そうすれば最推しのボイスを最初に聞くことも、最後までお楽しみとしてとっておくこともできると、自分の欲望を叶えることができるこの判断を自画自賛した界人は、早速枢の制服衣装クリアファイルを手に取ると、そこに刻まれていたバーコードをスマホに読み取らせた。
「この後の順番はノリとテンションで決めればいいや! まずは枢、枢のボイス!!」
いい感じに酔いが回ってきたお陰か、界人のテンションは先程にも増して期待に跳ね上がっている。
最推しが見せてくれる初めての演技がどんなものかを楽しみにする彼は、読み取りが終わるまでの間に二本目のビール缶のプルタブを引き、カシュッという心地良い音を響かせて……ちょうどそのタイミングで始まった枢のボイスを肴に、酒を飲んでいった。
『いらっしゃいませ、Cマートへようこそ……って、なんだよ、その目は? 俺がコンビニ店員やってちゃおかしいか? は? バイトテロして店を炎上させそう? はぁ~……あのよ、自分で言うのもなんだが、俺は至って真面目な男だぞ? 燃えてる理由の大半……っていうよりほぼ全部、放火されてるだけなんだが?』
というわけで始まった蛇道枢制服Verのボイスは、そんなふうに彼が相手にツッコミを入れる場面からスタートした。
シチュエーション的には、Cマートで働いている枢の下をボイスを聞く人間が訪れた、といった感じらしく、その場面を想像してニヤニヤする界人に対して(彼個人に言っているわけではないが)、枢は更にこう続ける。
『ちょうどいいや。

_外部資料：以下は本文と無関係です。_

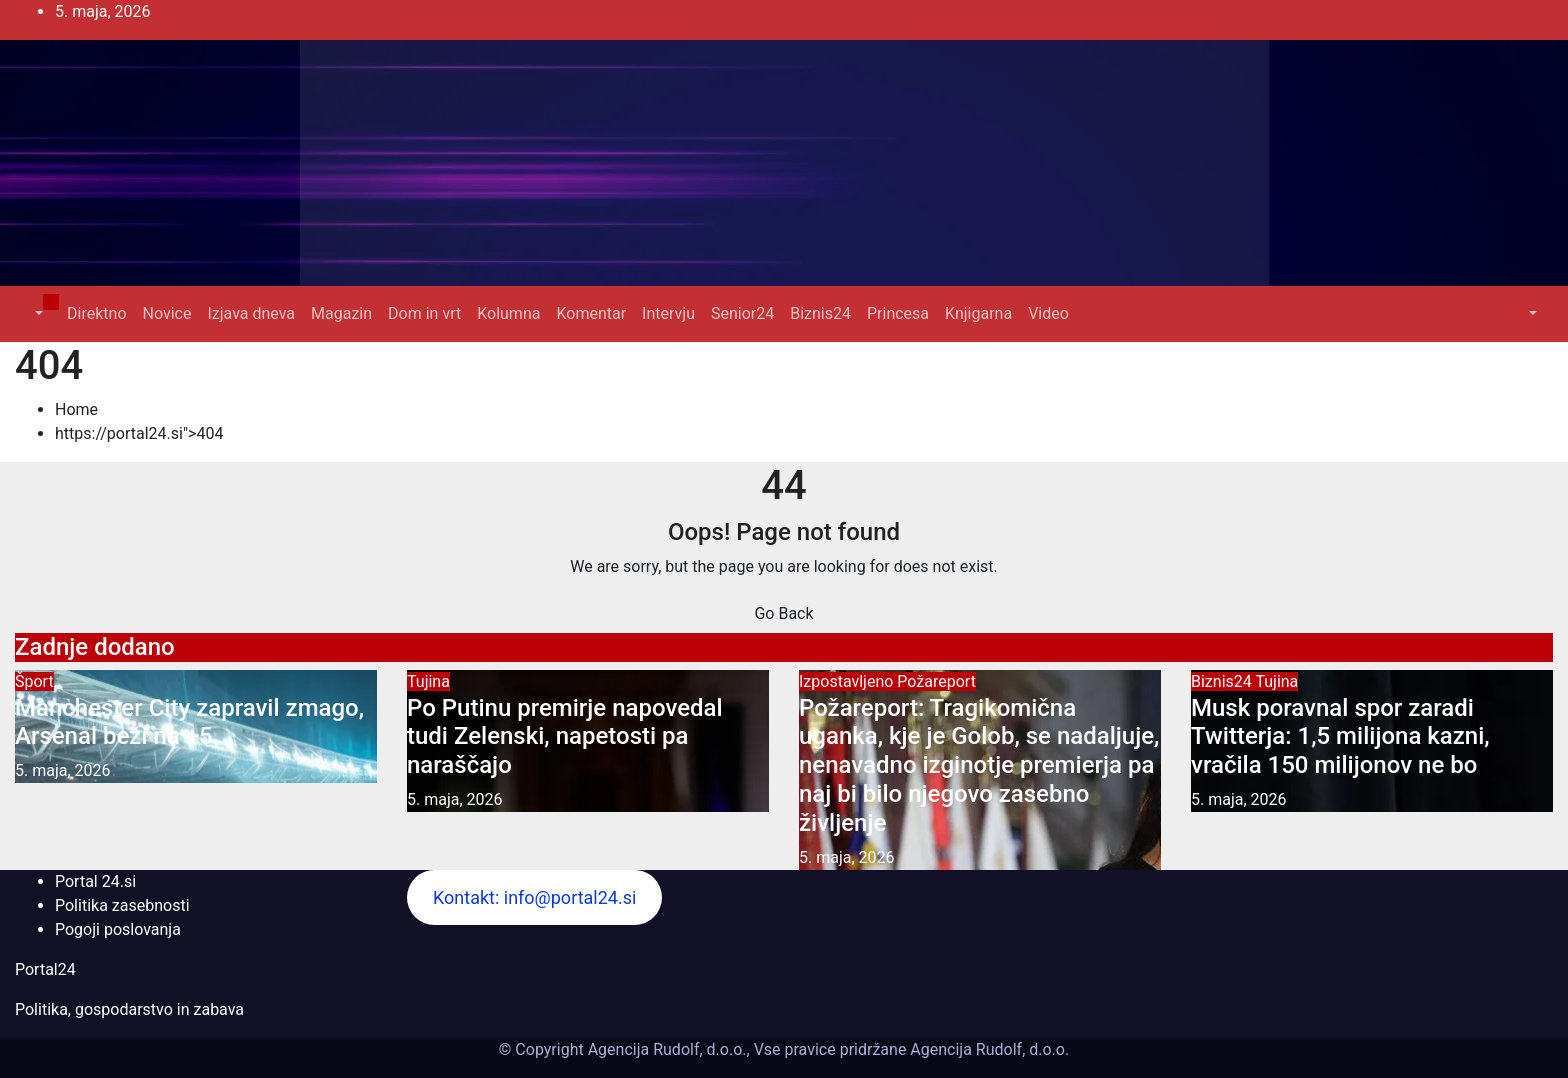  What do you see at coordinates (978, 313) in the screenshot?
I see `Knjigarna` at bounding box center [978, 313].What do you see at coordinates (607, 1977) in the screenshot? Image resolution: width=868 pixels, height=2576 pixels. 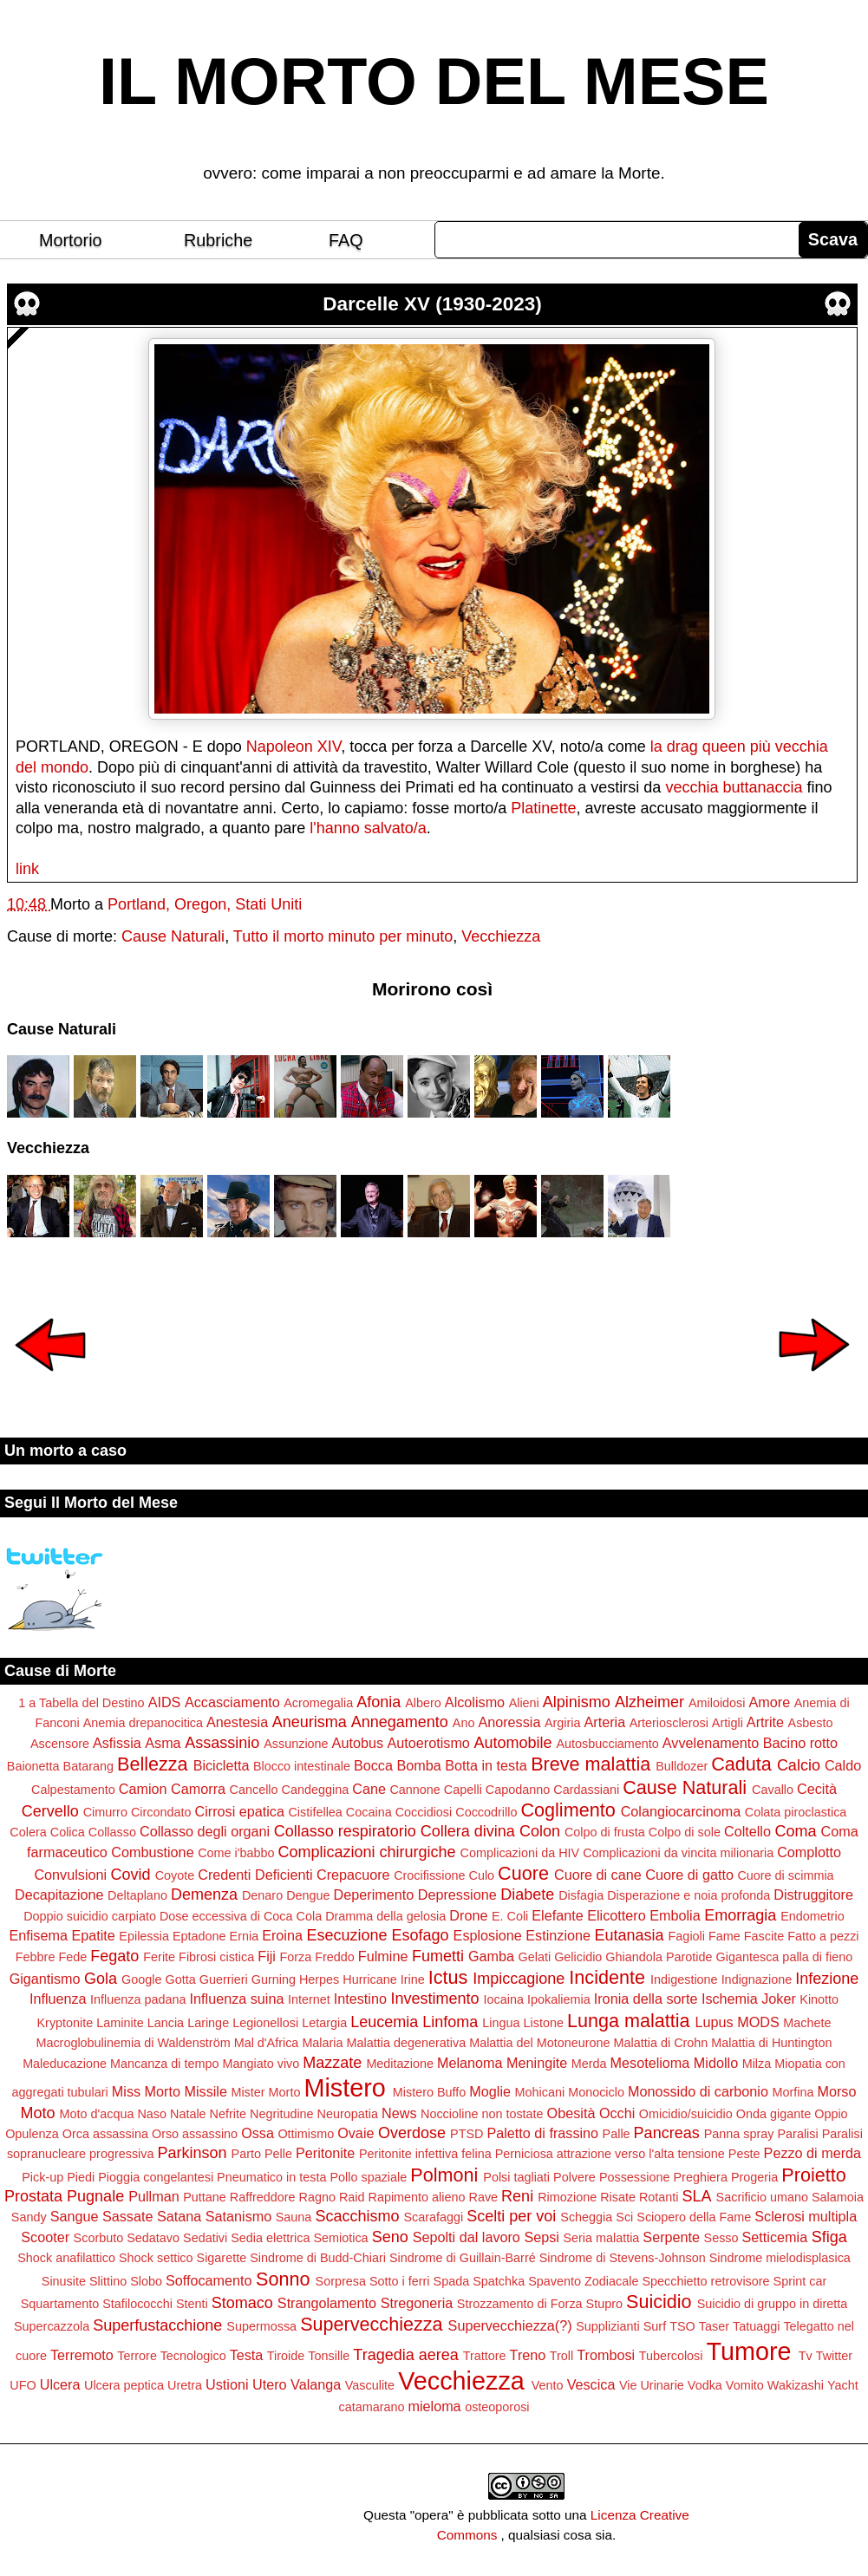 I see `Incidente` at bounding box center [607, 1977].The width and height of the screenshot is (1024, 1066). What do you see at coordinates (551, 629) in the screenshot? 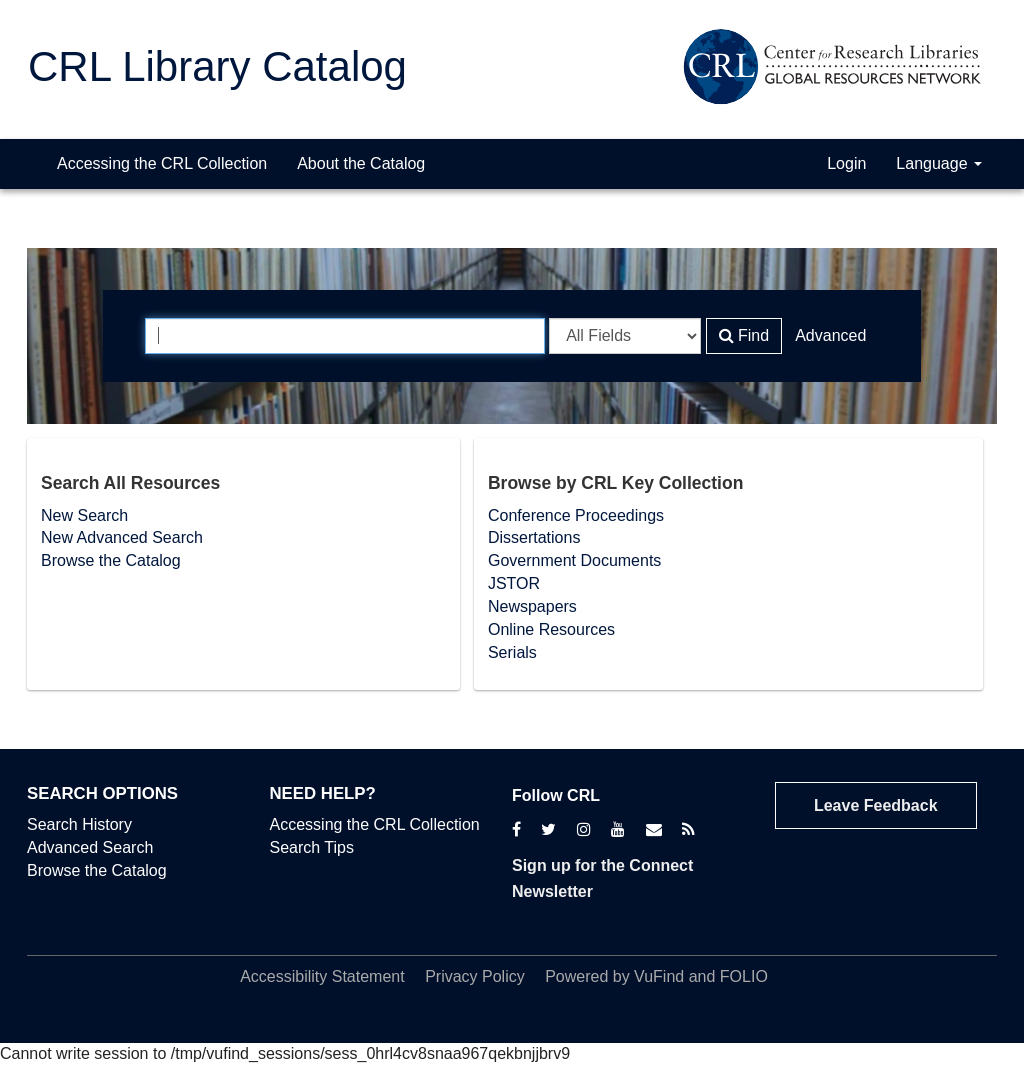
I see `Online Resources` at bounding box center [551, 629].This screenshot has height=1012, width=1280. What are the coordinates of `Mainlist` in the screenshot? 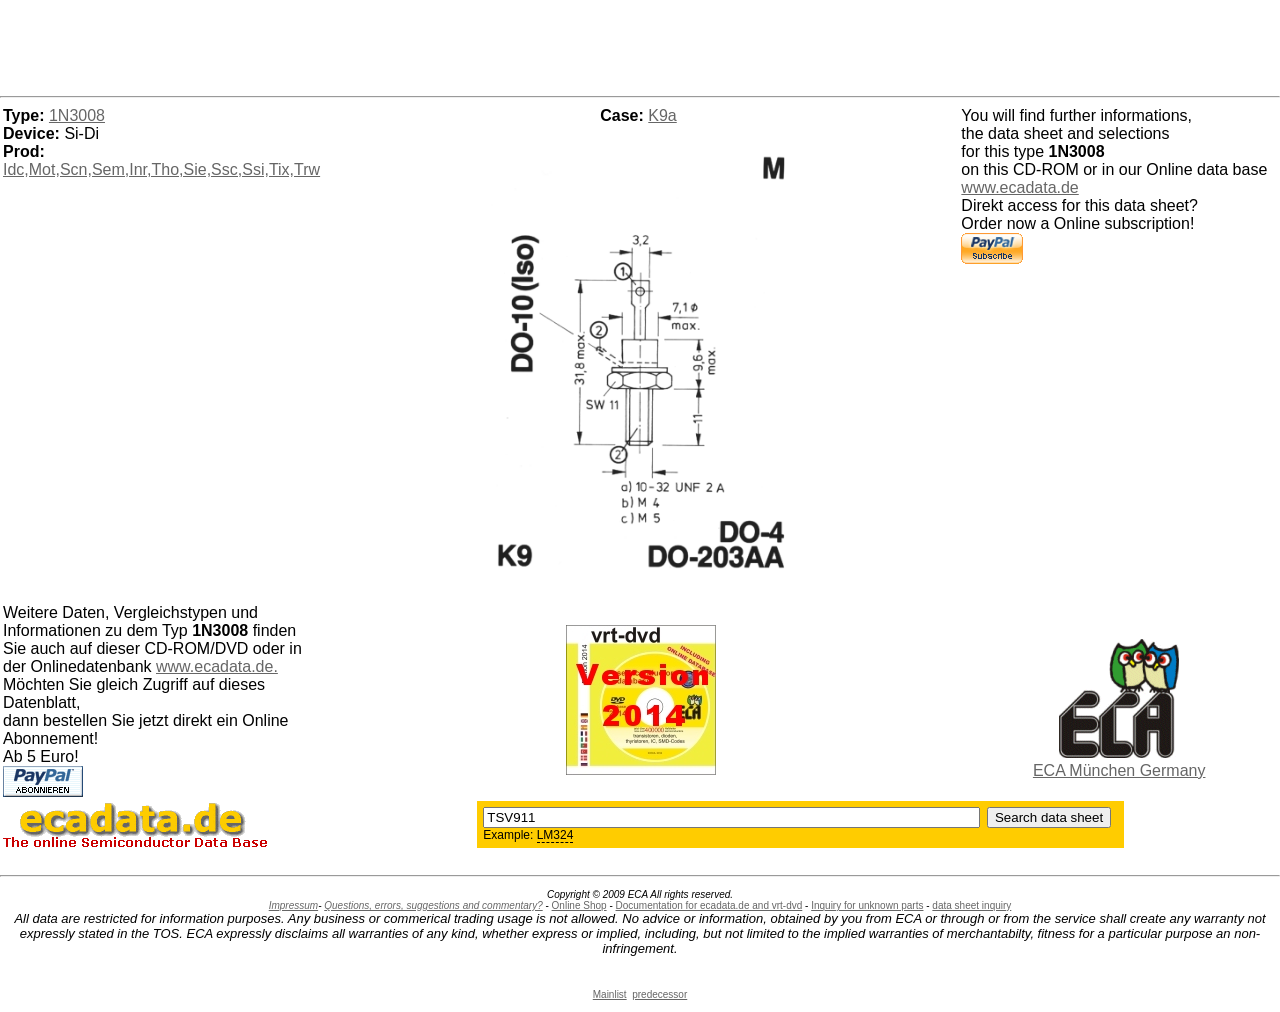 It's located at (610, 994).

そろそろ仕事上がりだし、一緒にどっか遊びに行こうぜ。飲み物くらいは奢ってやるから、ちょっと待ってろよ。その代わり、後で飯でも奢れよな!』
「奢る奢る! なんでも奢ります! 枢とデートできるのなら、交通費から食事代まで全額出させていただきますっ!!」
まさかの枢からのお誘いに興奮し、この場にはいない彼へと口早にそう告げる界人。
同年代の友人と話をしているような枢の演技のお陰で高校時代を思い返した彼であったが、最終的には現在の限界オタクと化している自分自身の状態に戻ってしまっていた。
「いや~、良かった! 炎上ネタを取り入れつつ、最終的には夢男子女子どちらも満足させられるいい感じのボイスに仕上がってたな! 流石はさそりなだぜ!」
三十秒程度とは思えないボイスの内容と枢の演技に大満足する界人は、脚本を手掛けた左右田紗理奈への賞賛を口ずさみつつ、踊る胸の中にビールを注ぎ込む。
ごくごくと喉を鳴らしながらキンキンに冷えたそれを飲み干せば、興奮で火照った体に心地良い冷たさが広がっていくことがわかった。
「この調子なら、他のボイスも期待できるぞ~! さて、次は芽衣ちゃん(制服Ver)だ! くるめいくるめい、っと……! あっ、その前にイヤホン! イヤホン持ってこなくちゃ!」
アラサー男性とは思えない無邪気で落ち着かない様子でバタバタする界人が、三本目のビールを開けながらボイス鑑賞の準備を整えていく。
そうした後に今度は静かに正座という厳かな雰囲気を作り始めた彼は、第二のボイスを全集中で鑑賞し始めた。